→ EXERCISE DESCRIPTION:
Output the material from the line containing "Image resolution: width=961" through the end of the material as a two-column CSV with the headers input and output. Give one row for each text and the answer that follows it, put each in its own quoted field with line breaks replaced by spaces, and leave out the pictures.

→ RECORDED INFORMATION:
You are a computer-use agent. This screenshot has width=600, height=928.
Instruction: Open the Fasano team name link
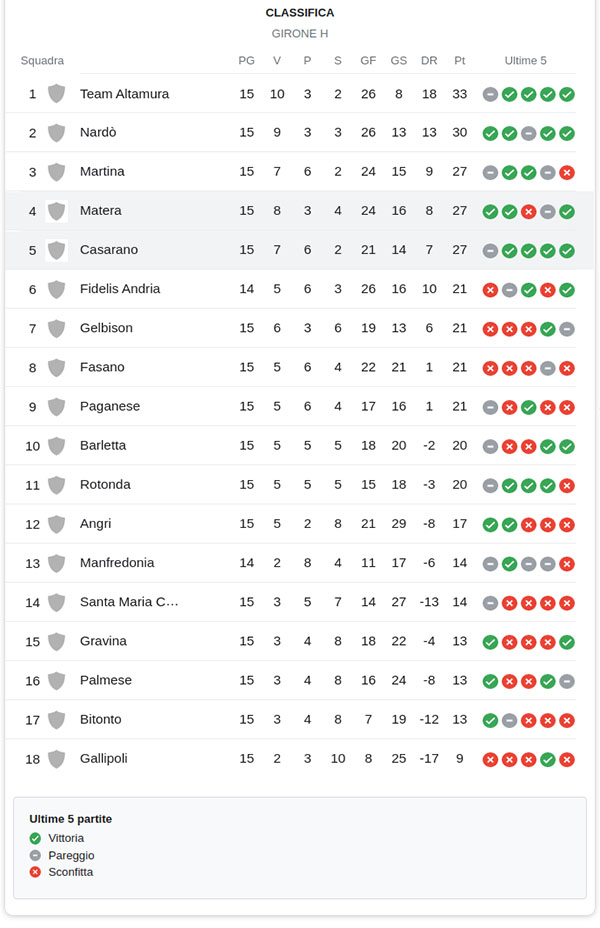pos(102,367)
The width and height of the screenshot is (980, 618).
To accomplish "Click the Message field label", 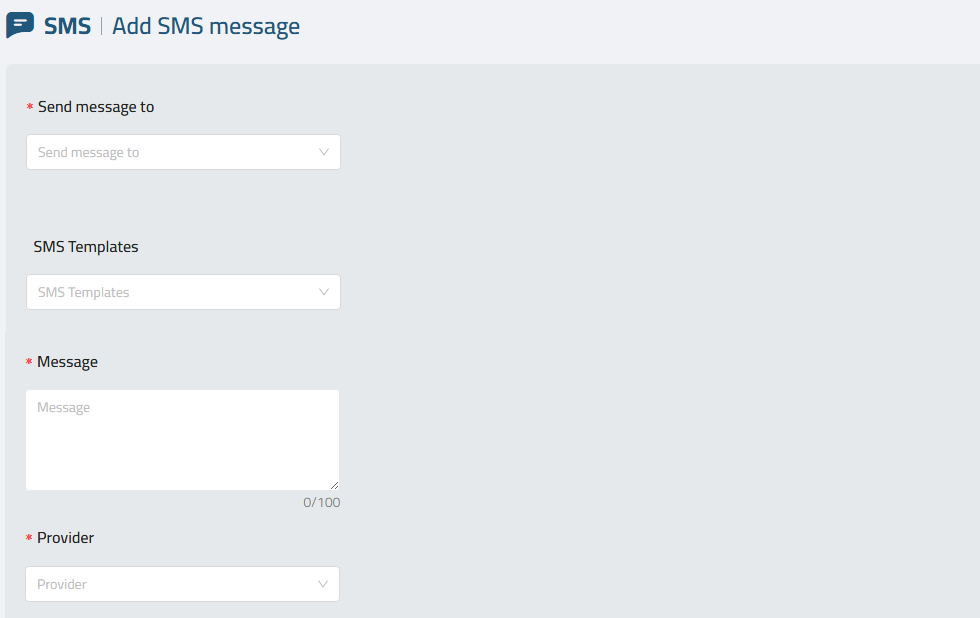I will click(68, 362).
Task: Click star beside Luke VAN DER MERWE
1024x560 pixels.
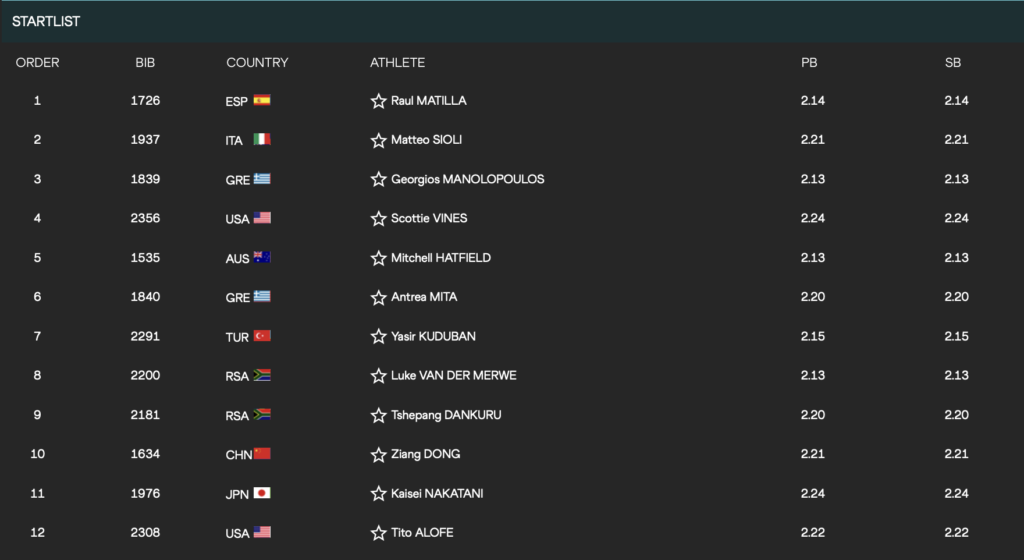Action: click(x=378, y=376)
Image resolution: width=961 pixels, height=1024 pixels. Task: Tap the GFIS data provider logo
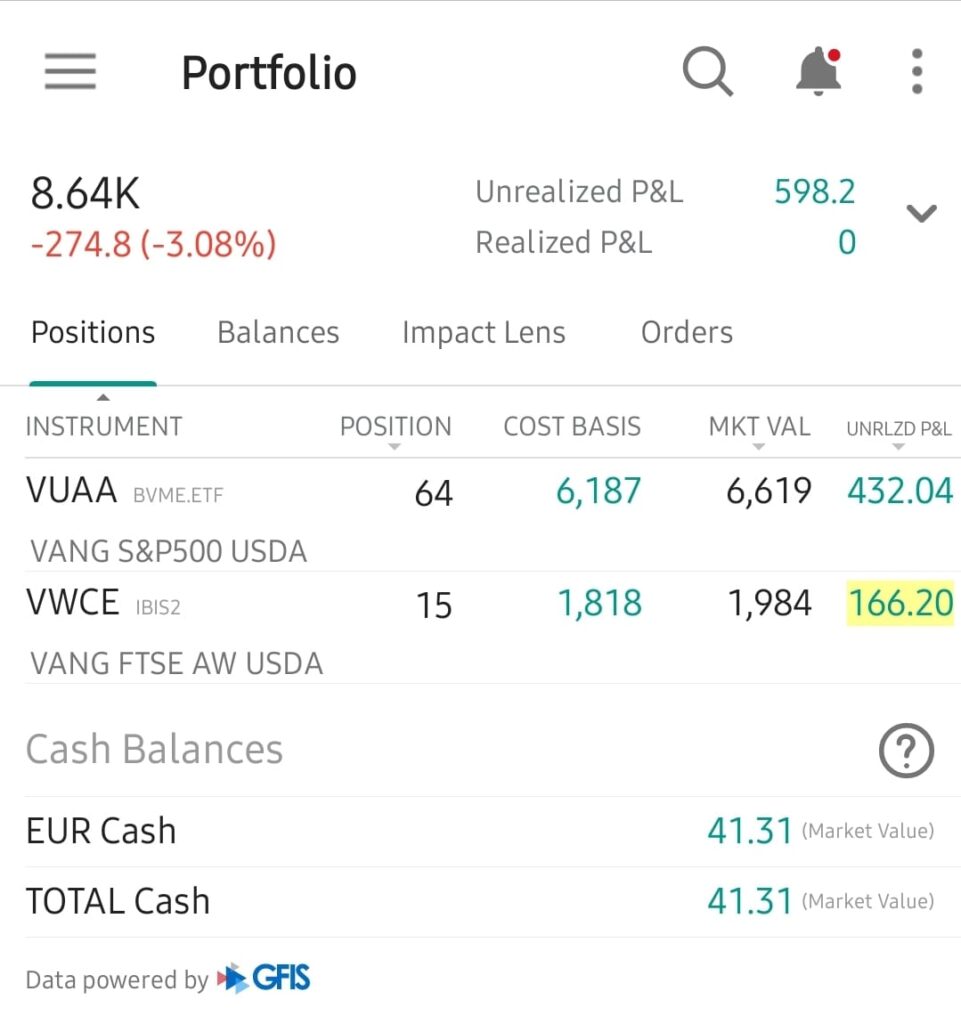click(265, 978)

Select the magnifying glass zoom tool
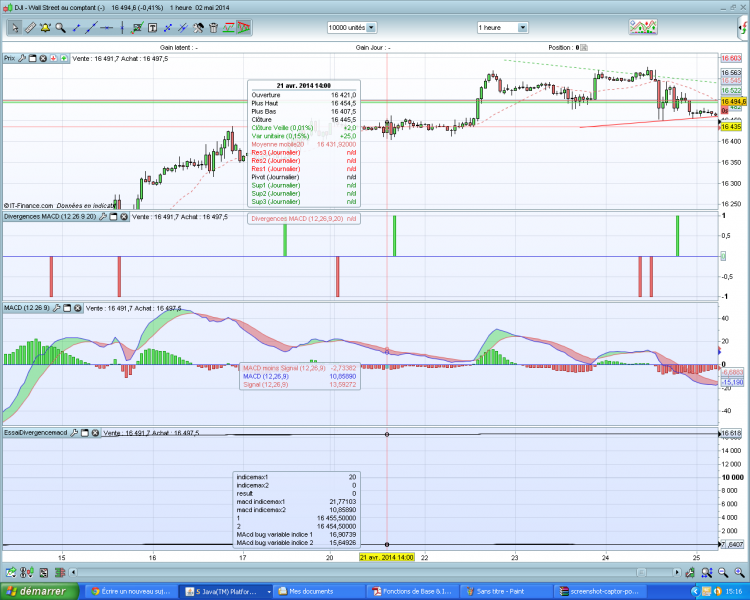click(x=60, y=28)

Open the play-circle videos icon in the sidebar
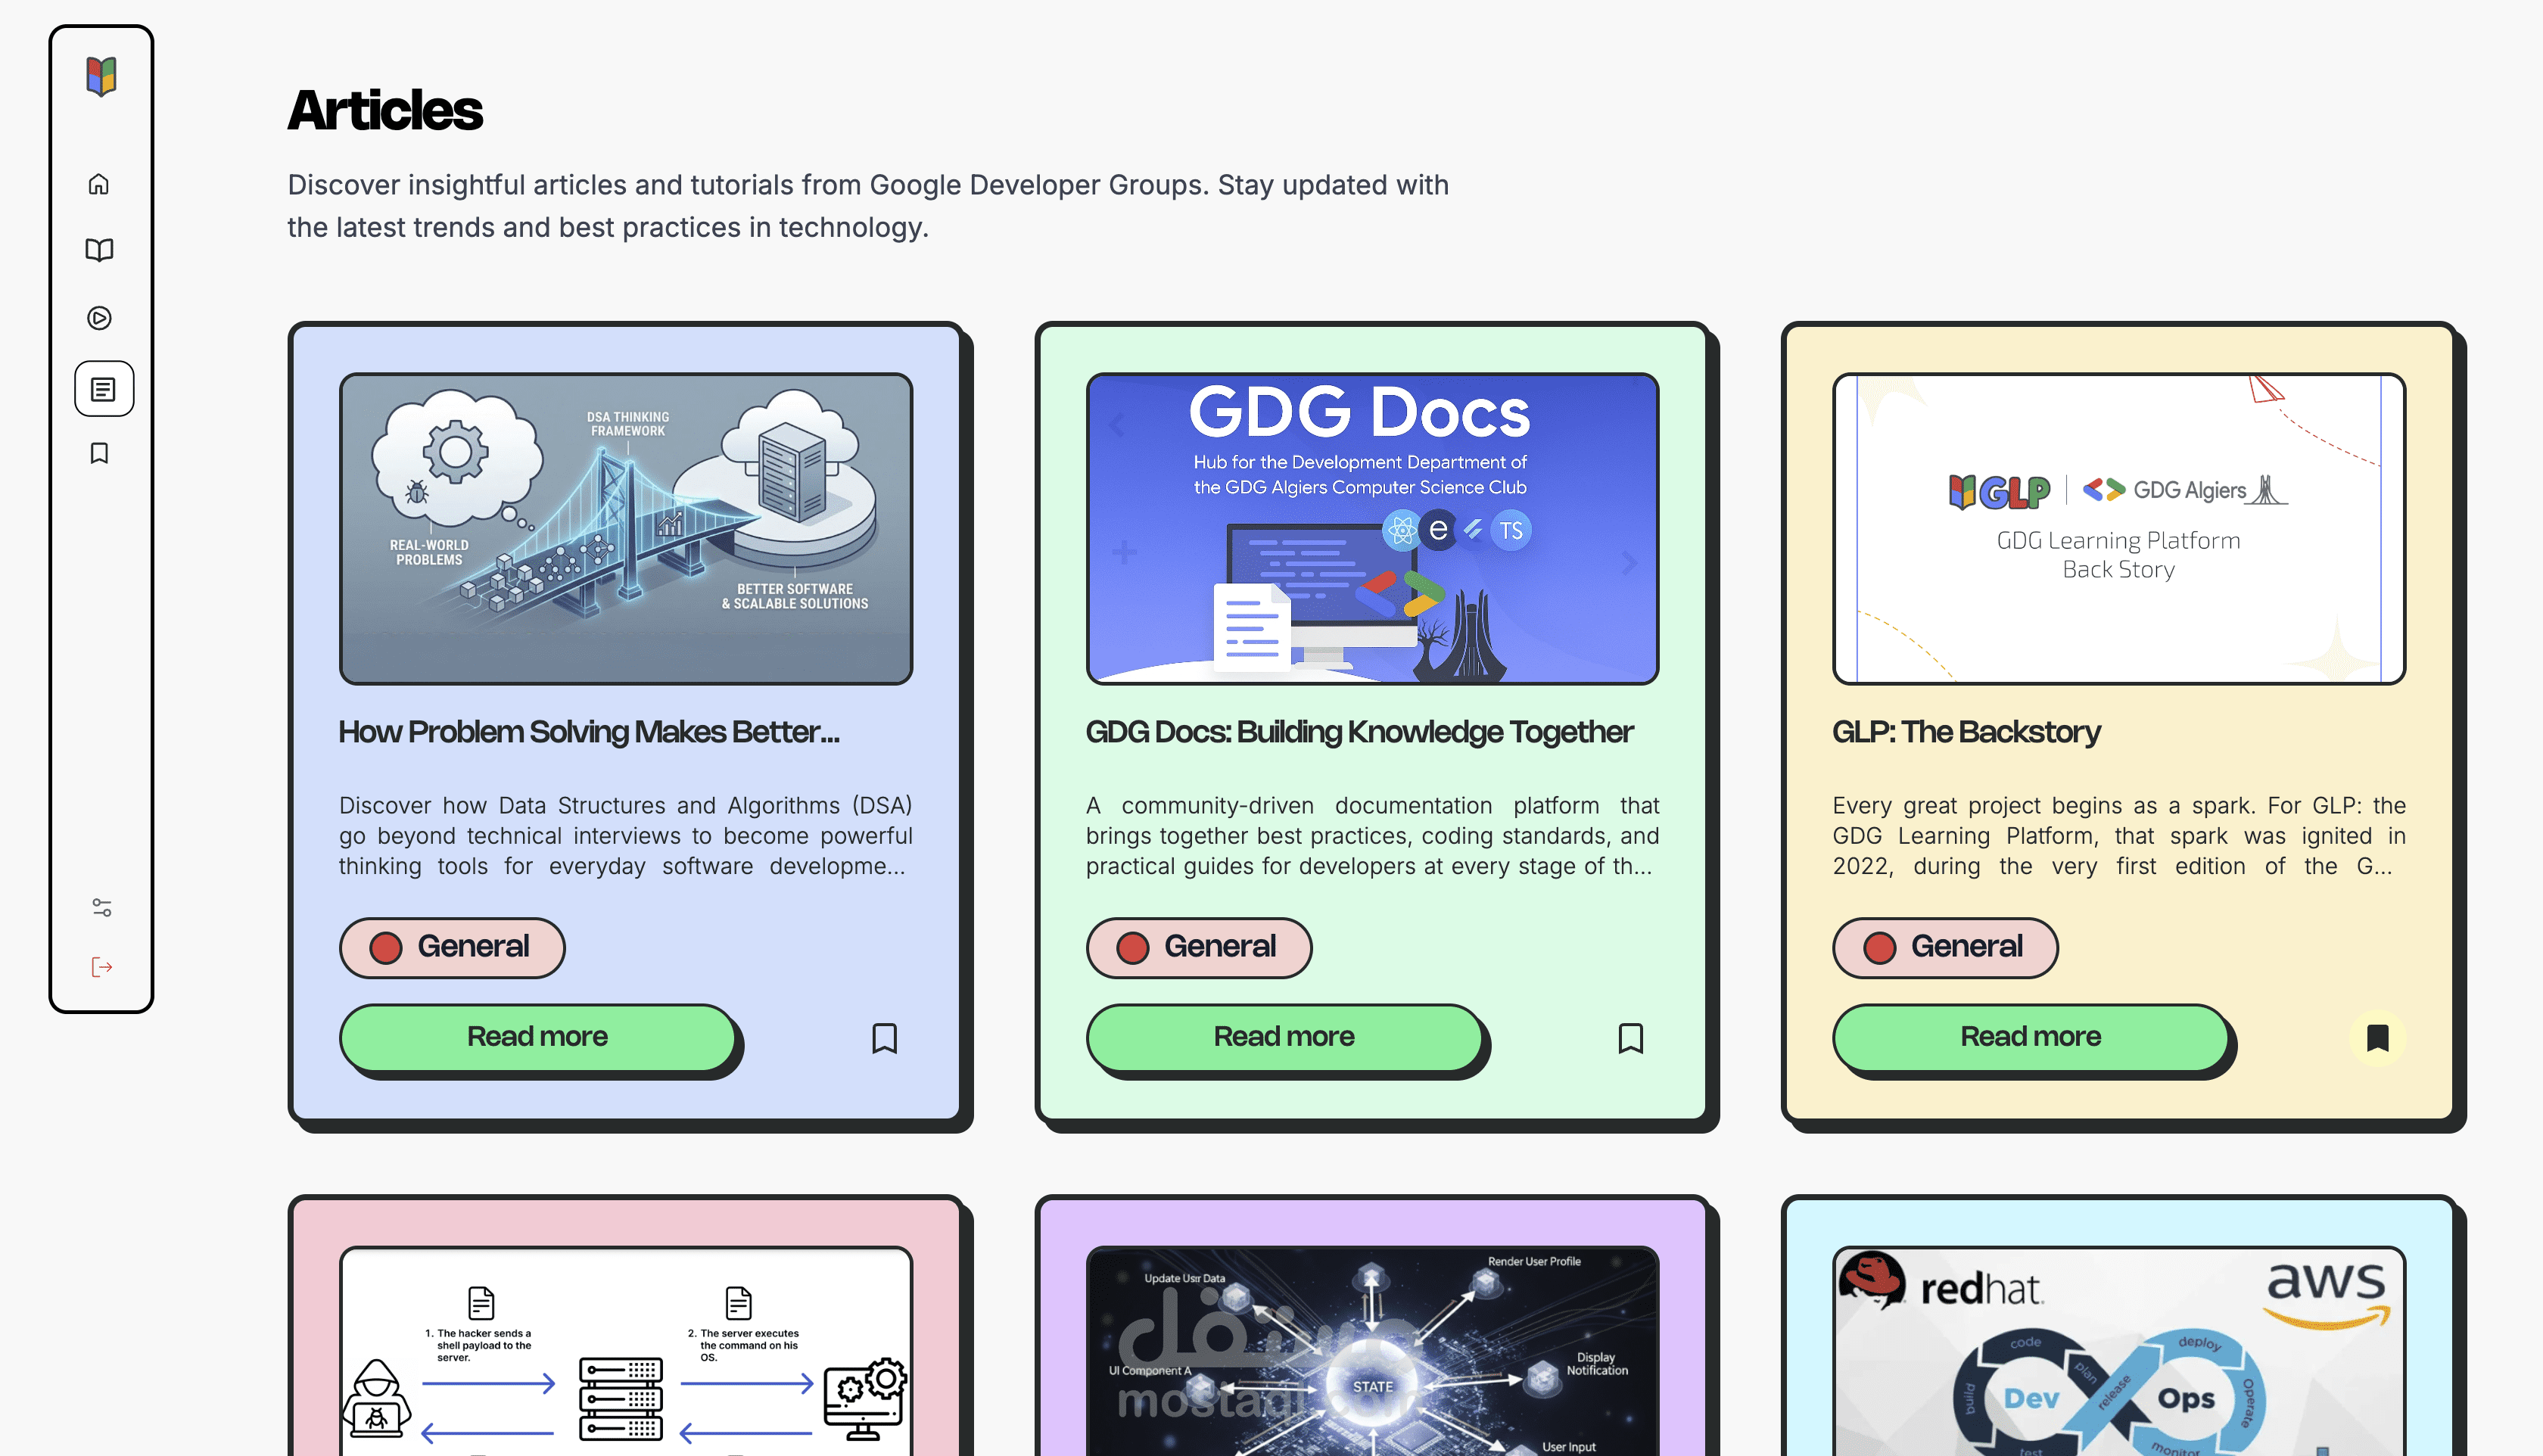pos(99,318)
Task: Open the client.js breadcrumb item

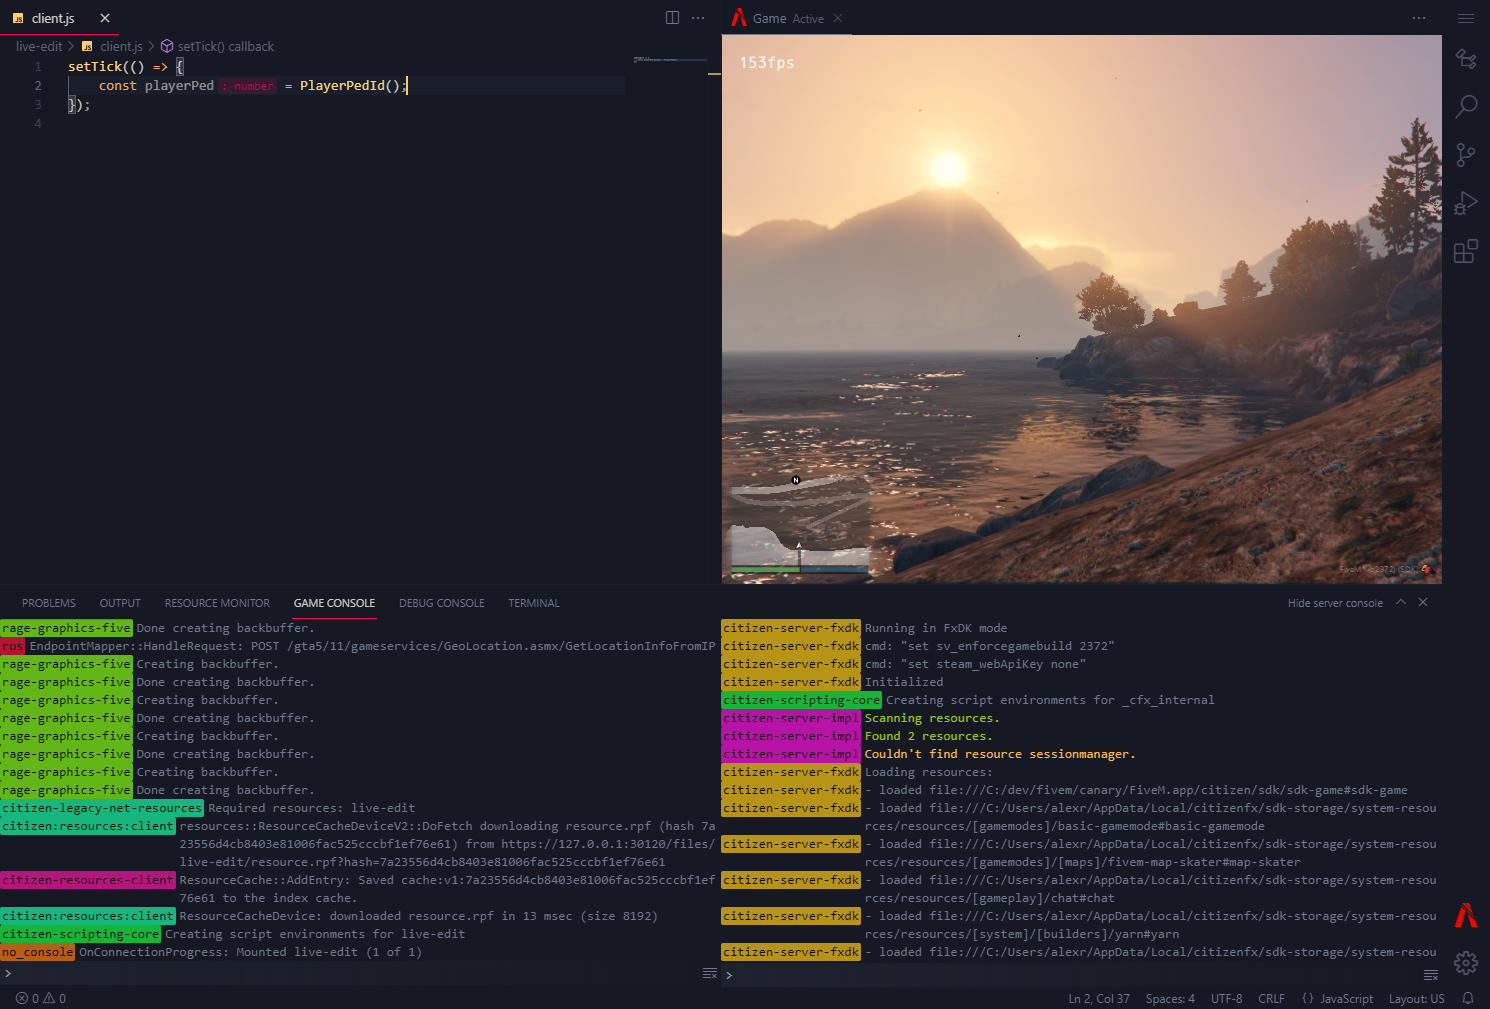Action: tap(121, 46)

→ WRITTEN ANSWER:
input,output
"Image resolution: width=961 pixels, height=1024 pixels. Task: Tap the GFIS data provider logo","click(265, 978)"
"Select the magnifying glass zoom tool","click(x=60, y=28)"
"Open the play-circle videos icon in the sidebar","pos(99,318)"
"Task: Open the client.js breadcrumb item","Action: tap(121, 46)"